── ARTICLE ──

FRISCO, Texas — The business of football never sleeps. Much of the offseason talk around the Dallas Cowboys has been about the five-year, $105 million contract Pro Bowl defensive end DeMarcus Lawrence signed before the 2019 NFL draft and the impending contracts quarterback Dak Prescott, wide receiver Amari Cooper, running back Ezekiel Elliott, cornerback Byron Jones, offensive lineman La’el Collins and others could sign in the next few months.

“We have a high tolerance for operating around here without having everything done, and I lead the way there,” Cowboys owner and general manager Jerry Jones said. “That’s the way that is. There’s never been a time that it’s all done relative to where you are in an agreement or players in their contracts. These just happen to be critical players to our future, high-profile players that our fans are so interested in. These happen to be there. It’s lucky that you’ve got enough of them that we’re interested in to have to talk about, but the real world is that we just continue to live in contract negotiations.”

───
── DATA SUPPLIED ──

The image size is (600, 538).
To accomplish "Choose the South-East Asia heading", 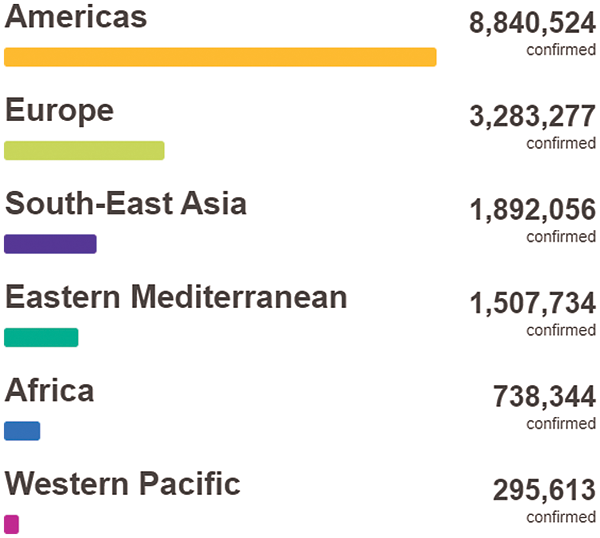I will pyautogui.click(x=126, y=204).
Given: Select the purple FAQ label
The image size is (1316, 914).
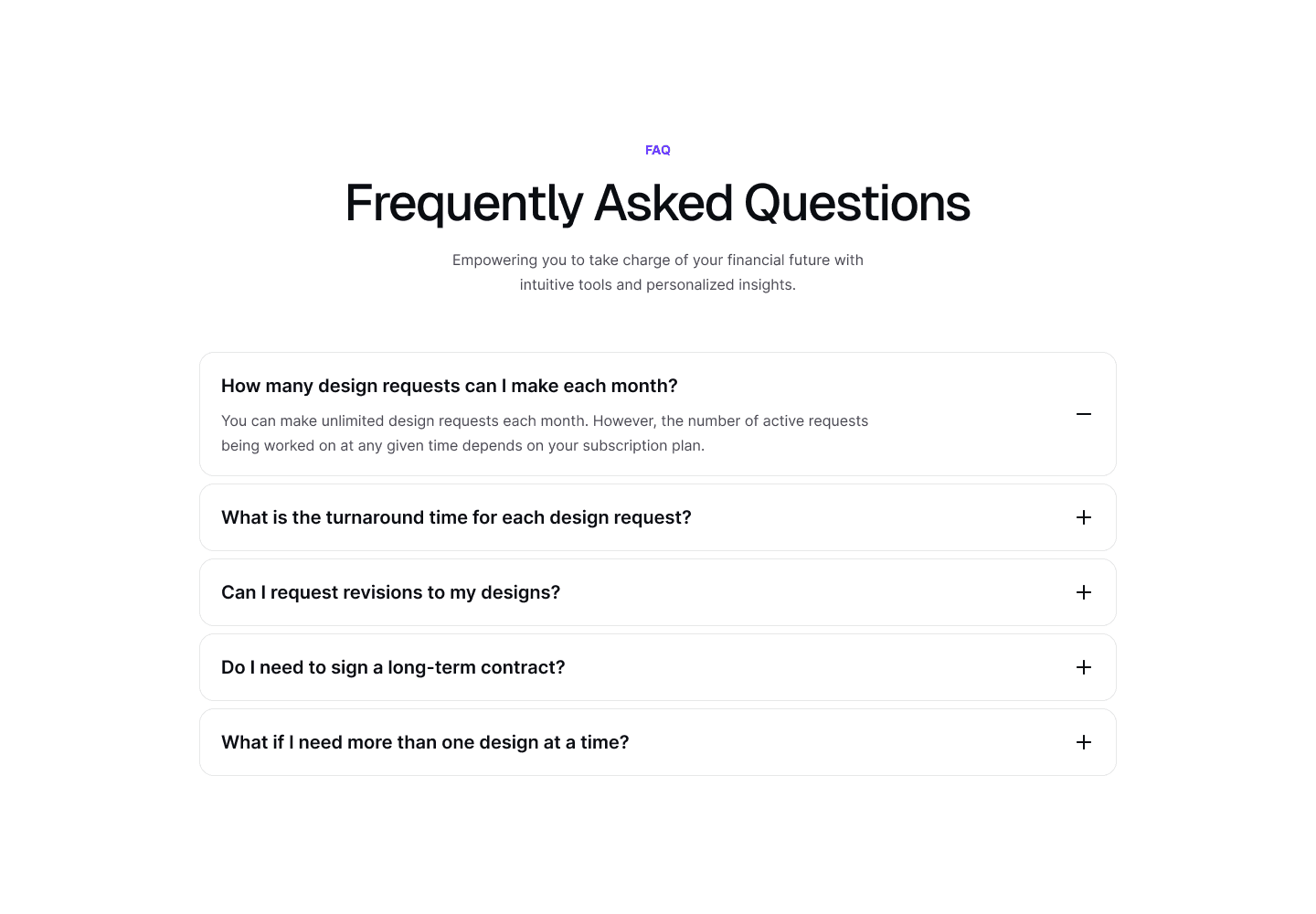Looking at the screenshot, I should [658, 150].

───

> _PROBLEMS TO SOLVE_:
**a)** Answer these about the article on the Dallas Cowboys' contracts:
(i) What are the length and total value of DeMarcus Lawrence's contract?
(ii) What position does La'el Collins play?
(iii) Which two roles does Jerry Jones hold with the Cowboys?
**b)** Extend the article on the Dallas Cowboys' contract negotiations, picking up after its last sentence.

> _FINAL ANSWERS_:
**a)**
(i) Five years, $105 million
(ii) Offensive lineman
(iii) Owner and general manager

**b)**
Proposals have been sent back and forth between the Cowboys and Prescott’s agents. There have been discussions about wanting to get something done but not to the point where offers have been exchanged.

During the first week of organized team activities, Prescott said his agent sent the Cowboys a counterproposal. Asked last week if there were any updates, Prescott grinned.

“We talked about that last week,” he said, understanding he shouldn’t have let it slip where the contract negotiations stood in the first place.

When Prescott was asked whether players knew that their coach, Jason Garrett, was in the final year of his contact, he said, “So am I. There’s no difference. We’re both in our last year.”

There’s a slight difference. The Cowboys are trying to re-sign Prescott. They have made no bid to sign Garrett to an extension.

As Prescott looked around the locker room last week, he noted other players in the last year of their contracts and yelled across to Collins, who walked over to Prescott and the scrum of reporters.

“It’s going to be my last year if you take all the money,” Collins joked.

Jones said the Cowboys do not have a pecking order regarding whom they want to sign, but Prescott, Cooper, Jones and Collins can become unrestricted free agents after this season. The Cowboys picked up the 2020 option on Elliott’s contract earlier in the spring at a cost of $9.09 million.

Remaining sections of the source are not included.